Work continues on the Whanganui Airport Control Tower as Whanganui City College students dropped by to clear it of its contents on Thursday.
The students worked with the Airport Control Tower Restoration Group to move materials away from the tower and into the old Warnock's building on Bedford Avenue.
Trustee John Henderson said that they would evaluate the materials being removed.
"We're going to check them, see where the gaps are, what needs to be done to them and then make some decisions about what we want to see displayed," Henderson said.
"Once we know what we want to display, we'll look at how we can refurbish the inside of the tower, because there has really been nothing done inside at all."
The heritage building has undergone a host of changes over the past year, including an upgrade of the observation deck and safety rail and replacement of exterior cladding.

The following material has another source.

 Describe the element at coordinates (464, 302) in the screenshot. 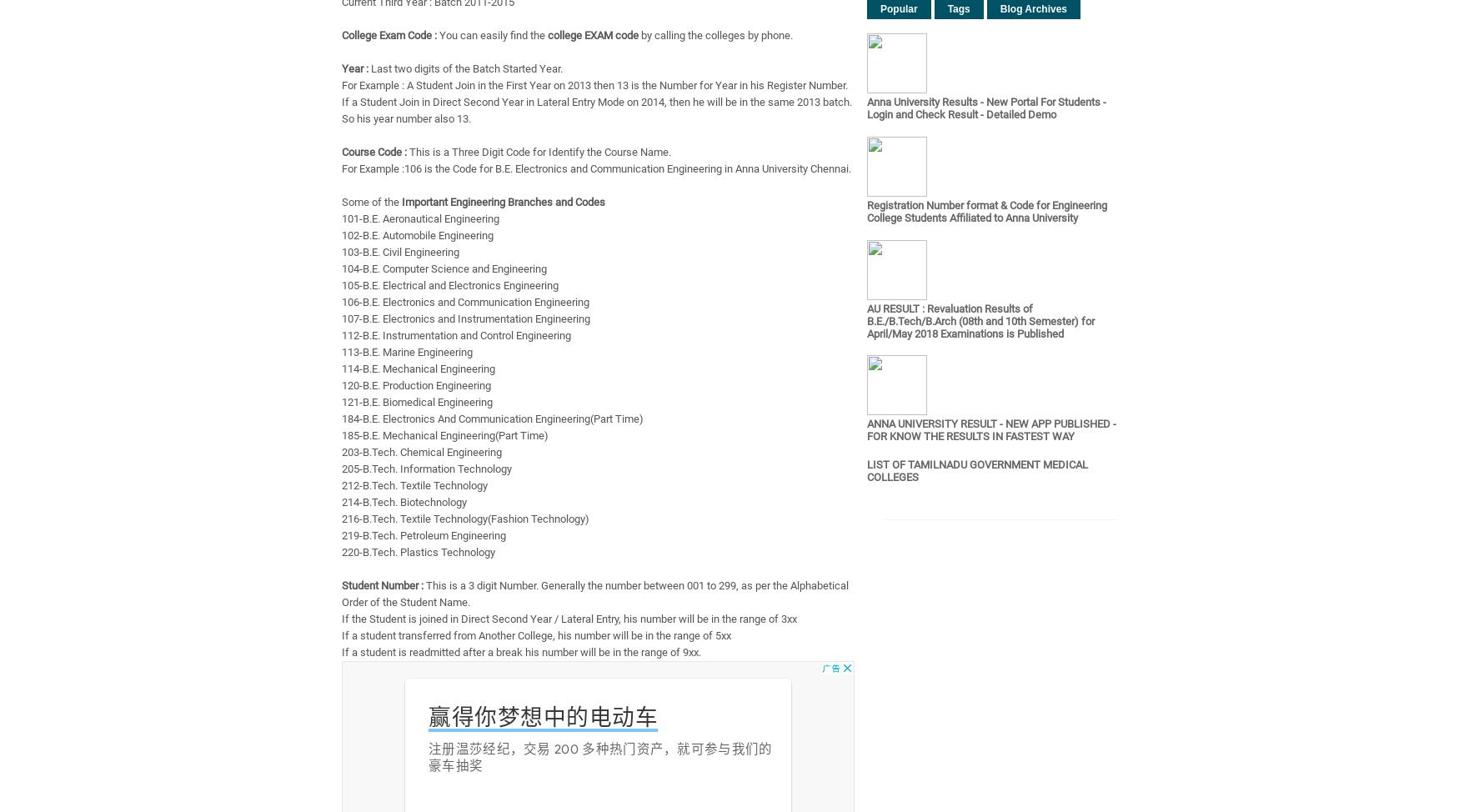

I see `'106-B.E. Electronics and Communication Engineering'` at that location.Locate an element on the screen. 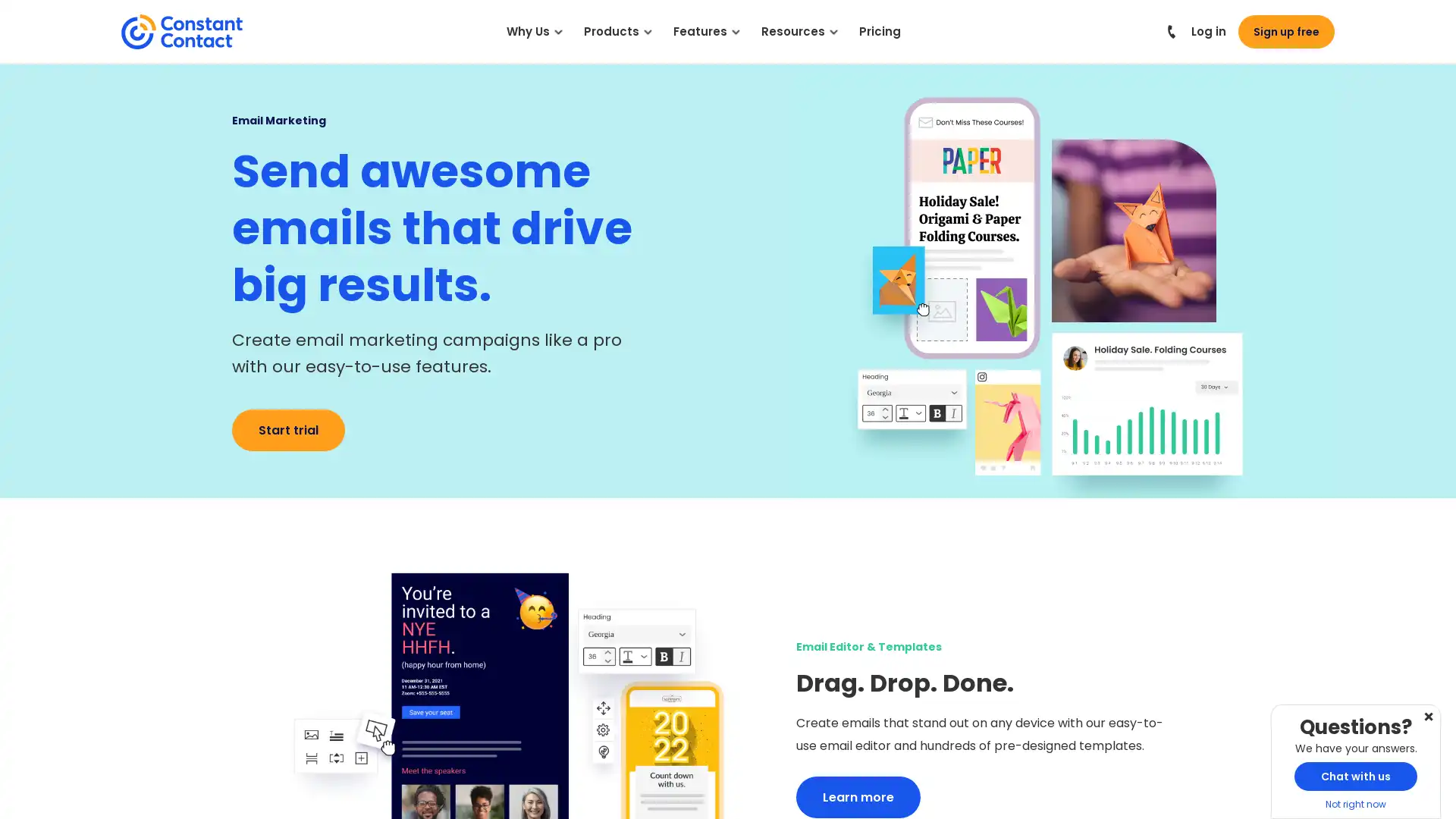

Currently the group is waiting to see whether they will have more funding awarded to them to finish level two, which included a lot of work with windows.
"There were no windows on the outside, so they've been replaced and we had to check the vitrolite underneath. Fotunately, once it was cleaned up, it was all in pretty good order," Henderson said.
"We hope to have a decision on funding in June, after that the contractor will finish the work which will probably take about three months. We'll be looking to have an unveiling in October some time because the outside of the tower will be completed."
Opening in 1961, the Whanganui Airport Control Tower was the first of its type built in New Zealand. Many other towers throughout the country were modelled on it.
It no longer operates in a control tower capacity, but the funds are being sought to turn it into a museum and education centre.
The Airport Control Tower Restoration Group have been working to retain the tower and make it waterproof since 2004.
"It has taken that long, really, to raise the money to do it, the constraint has always been getting the money, but we know that it's waterproof," Henderson said.
"Now we can design what we need to make the interior right, it's all got to be lined, it will need new ceilings, new walls and new lighting, just to bring it up to standard."
Henderson hopes that the museum will be ready to open in two years' time.